My spiffy Make-a-Network code turns a table of unique dataset-person pairs into an edge list by identifying all the unique persons in the table, then connecting pairwise all the datasets associated with that unique person. This means that for any given person, if n datasets are associated with that person, then my code creates n choose 2 dataset pairs, also known as edges.

n choose k is the number of unordered k-tuples that can be made without replacement from a given set of n objects. 52 choose 5 is the total number of 5-card poker hands that can be made from a standard deck of cards. If k = 2, then n choose k is the number of pairs that can be made from a set of n objects. And for those of you not into combinatorics, the “choose” function in math makes numbers grow really fast. I’ll spare you the mathematical details (you can find them in the Wikipedia entry), but here are some examples:

  • 5 choose 2 is 10
  • 10 choose 2 is 45
  • 36 choose 2 is 630 (36 is the mean number of datasets associated with a single person in the Big Table.)
  • 50 choose 2 is 1225
  • 100 choose 2 is 4950
  • 39,268 choose 2 is 770,968,278 (39,268 is the max number of datasets associated with a single person in the Big Table.)

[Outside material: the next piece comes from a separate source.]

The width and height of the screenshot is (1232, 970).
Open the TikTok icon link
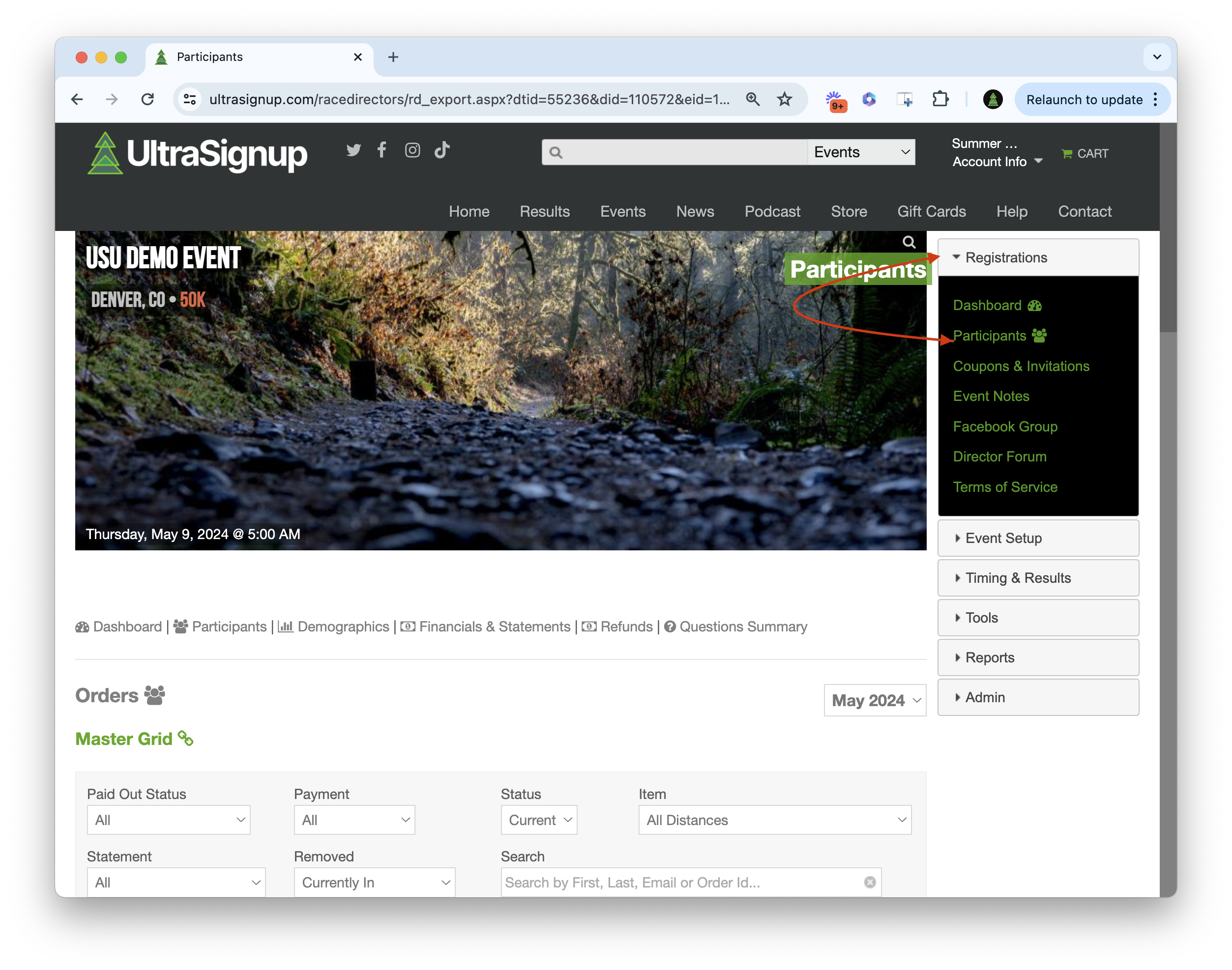pyautogui.click(x=442, y=150)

The point? An edge list from a table with 1.2 million rows is going to be much, much larger than the 1.2 million rows from the original table. How much larger depends on the exact distribution of the number of datasets associated with each person. We can calculate exactly how large the final edge list for the Big Table is going to be using a frequency table and the choose function in R. We create a frequency table that counts how many times a person appears; this is the number of datasets associated with that person. We then run down that vector of frequencies with the choose function, sum them all up, and that’s the size of the final edge list.

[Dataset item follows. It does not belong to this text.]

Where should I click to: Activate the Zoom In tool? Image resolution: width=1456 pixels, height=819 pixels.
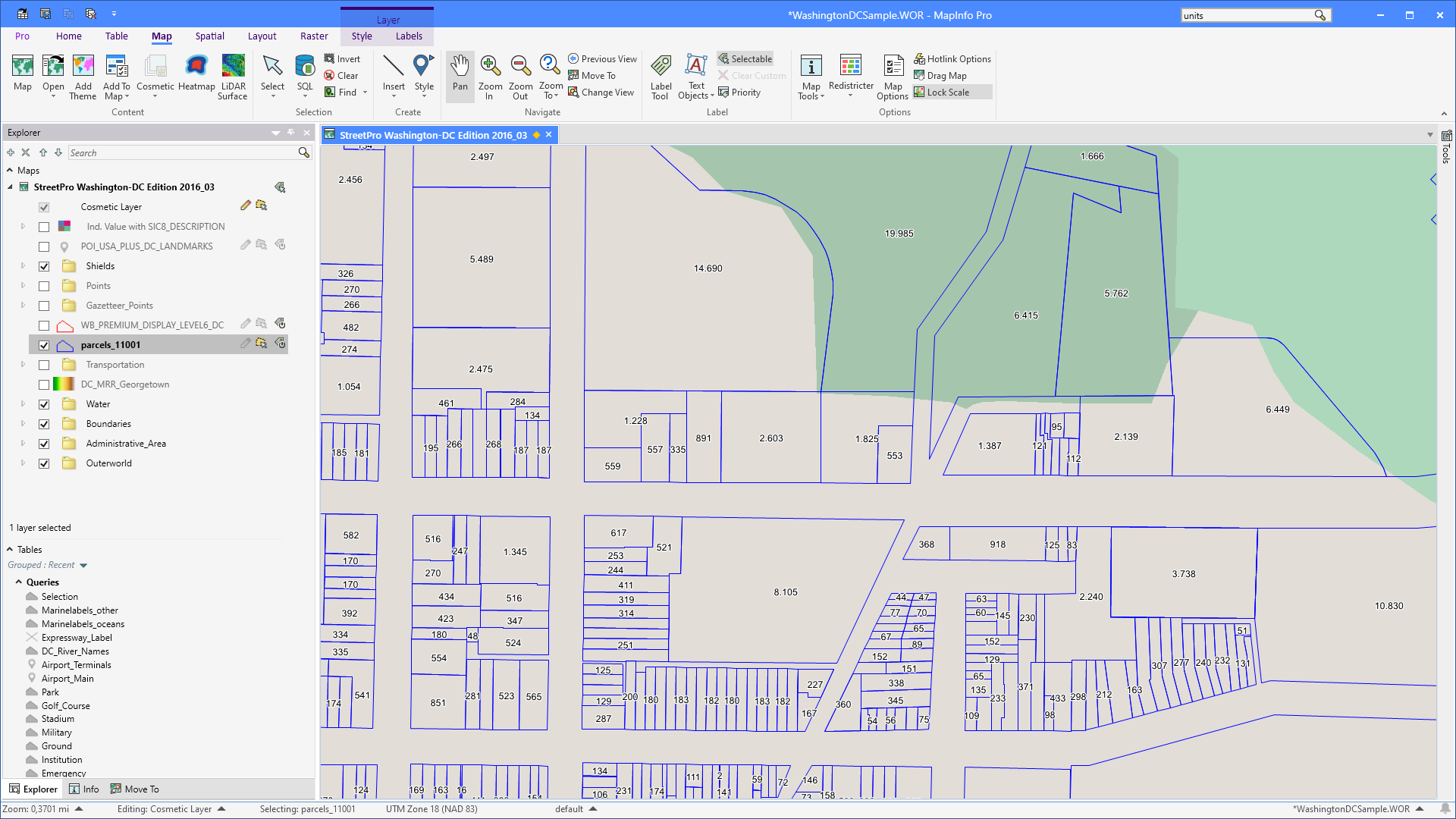490,76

So I calculated the size of the final edge list for the Big Table. The answer: 4,079,564,237 That is, the number of edges in our final network will be four billion, seventy-nine million, five hundred thousand and change. …and now I hear maniacal laughter in the ether because those of you familiar with R and big data know how this is going to turn out.

Badly.

I didn’t know this, but apparently it’s common wisdom that R can only handle dataframes with about a million rows, max. So my original table of 1.2 million rows was already pushing poor little R’s capacity to handle information. Making an edge list three orders of magnitude larger? Not so much.

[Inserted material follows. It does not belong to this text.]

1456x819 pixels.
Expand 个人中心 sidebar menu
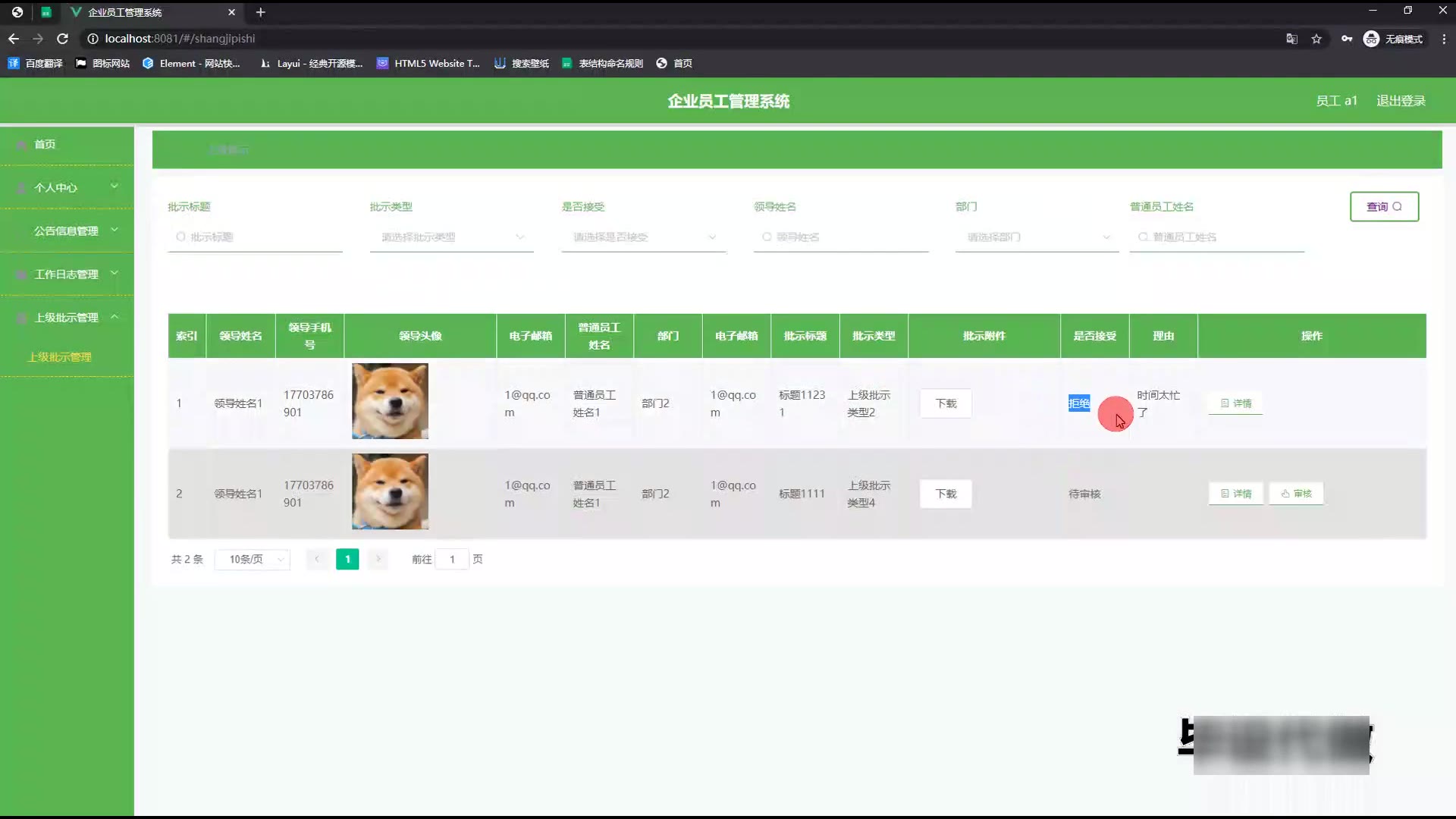67,187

On Tuesday, 24 hours after I started the process remotely on one of DataONE’s big number-crunching machines, I thought that the code was just taking a long time to run. Wednesday – same thing. On Thursday the internet at my house went out and stayed out until Friday late morning. I was terrified that the internet hiccup had halted the process, and when I got back in on Friday afternoon my fears seemed to be confirmed – the process was no longer running and no gigantic edge-list object was happily swimming in my R environment. Bryce explained the situation to me gently and with compassion. The internet wasn’t the problem. I had simply broken R’s little brain.

So now I’m learning all about how to work with big data in R. This is a whole new set of skills, involving such arcane concepts as resilient distributed datasets, parallelized collections, and shuffle operations. Fortunately for me, there’s a package for that: sparklyr. It interfaces with dplyr. And so it seems that I’m finally going to have to break down and start using the pipe operator. Five years of programming in R, stubbornly resisting the siren song of the %>%. But now, big data, and I’m going to have to put away my childish attachment to base R functions and enter into developer adulthood.

Dear Hadley, fellow dissatisfied scion of the ISU Statistics Department, I hope you’re happy. Because as much as I cringe at your grandiliquence, I love my networks more.